Source text —
Returns the (log o det o Jacobian o inverse)(y).

Mathematically, returns: `log(det(dX/dY))(Y)`. (Recall that: `X=g^{-1}(Y)`.)

Note that `forward_log_det_jacobian` is the negative of this function, evaluated at `g^{-1}(y)`.

#### Args:

• `y`: `Tensor`. The input to the 'inverse' Jacobian determinant evaluation.
• `event_ndims`: Number of dimensions in the probabilistic events being transformed. Must be greater than or equal to `self.inverse_min_event_ndims`. The result is summed over the final dimensions to produce a scalar Jacobian determinant for each event, i.e. it has shape `rank(y) - event_ndims` dimensions.
• `name`: The name to give this op.

Supplied records —
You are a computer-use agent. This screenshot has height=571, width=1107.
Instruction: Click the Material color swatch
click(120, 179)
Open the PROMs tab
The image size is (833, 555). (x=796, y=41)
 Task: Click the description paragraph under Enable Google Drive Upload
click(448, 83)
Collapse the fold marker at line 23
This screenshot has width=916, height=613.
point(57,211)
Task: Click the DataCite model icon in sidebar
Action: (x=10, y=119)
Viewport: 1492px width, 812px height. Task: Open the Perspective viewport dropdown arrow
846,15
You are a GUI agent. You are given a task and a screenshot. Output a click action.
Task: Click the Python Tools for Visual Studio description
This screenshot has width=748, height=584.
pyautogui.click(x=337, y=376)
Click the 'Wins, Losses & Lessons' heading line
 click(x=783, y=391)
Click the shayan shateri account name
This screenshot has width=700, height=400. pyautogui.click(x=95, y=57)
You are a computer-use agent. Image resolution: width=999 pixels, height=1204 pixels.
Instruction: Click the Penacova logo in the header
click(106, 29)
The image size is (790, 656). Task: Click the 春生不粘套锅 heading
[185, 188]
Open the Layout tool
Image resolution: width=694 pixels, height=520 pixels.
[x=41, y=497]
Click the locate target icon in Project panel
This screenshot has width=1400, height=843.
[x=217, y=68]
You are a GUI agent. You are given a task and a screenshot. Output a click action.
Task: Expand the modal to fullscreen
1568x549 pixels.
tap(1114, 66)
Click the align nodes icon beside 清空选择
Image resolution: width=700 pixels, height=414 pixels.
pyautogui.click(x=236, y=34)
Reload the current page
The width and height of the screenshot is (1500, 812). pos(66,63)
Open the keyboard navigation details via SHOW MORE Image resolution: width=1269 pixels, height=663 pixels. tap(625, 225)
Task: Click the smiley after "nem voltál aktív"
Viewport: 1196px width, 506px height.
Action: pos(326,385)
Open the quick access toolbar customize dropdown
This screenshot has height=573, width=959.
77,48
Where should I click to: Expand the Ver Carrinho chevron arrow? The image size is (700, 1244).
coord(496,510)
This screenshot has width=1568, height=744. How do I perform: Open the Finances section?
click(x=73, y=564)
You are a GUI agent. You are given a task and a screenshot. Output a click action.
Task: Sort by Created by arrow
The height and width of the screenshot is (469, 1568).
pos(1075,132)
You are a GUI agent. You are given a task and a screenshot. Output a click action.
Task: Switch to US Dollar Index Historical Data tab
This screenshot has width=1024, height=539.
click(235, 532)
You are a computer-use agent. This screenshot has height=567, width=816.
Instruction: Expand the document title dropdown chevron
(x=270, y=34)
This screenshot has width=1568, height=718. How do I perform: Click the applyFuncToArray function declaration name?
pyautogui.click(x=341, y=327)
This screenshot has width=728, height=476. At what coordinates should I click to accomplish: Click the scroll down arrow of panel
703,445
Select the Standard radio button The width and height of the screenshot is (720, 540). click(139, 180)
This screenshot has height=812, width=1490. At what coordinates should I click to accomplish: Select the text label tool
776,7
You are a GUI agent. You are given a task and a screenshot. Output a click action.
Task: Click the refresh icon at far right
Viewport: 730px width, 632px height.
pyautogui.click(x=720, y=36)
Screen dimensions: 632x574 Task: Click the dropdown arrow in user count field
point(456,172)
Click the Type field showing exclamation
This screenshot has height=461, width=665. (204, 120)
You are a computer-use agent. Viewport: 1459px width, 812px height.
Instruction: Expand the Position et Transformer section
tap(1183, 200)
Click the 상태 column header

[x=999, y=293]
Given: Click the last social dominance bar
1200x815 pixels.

Exercises to complete —
1. In the inverse log-det-Jacobian documentation, what must `event_ndims` be greater than or equal to?
2. Write the next part of the inverse log-det-Jacobian documentation, picking up after its final line.

Responses to the tasks —
1. `self.inverse_min_event_ndims`

2.
• `**kwargs`: Named arguments forwarded to subclass implementation.

#### Returns:

• `ildj`: `Tensor`, if this bijector is injective. If not injective, returns the tuple of local log det Jacobians, `log(det(Dg_i^{-1}(y)))`, where `g_i` is the restriction of `g` to the `ith` partition `Di`.

#### Raises:

• `TypeError`: if `self.dtype` is specified and `y.dtype` is not `self.dtype`.
• `NotImplementedError`: if `_inverse_log_det_jacobian` is not implemented.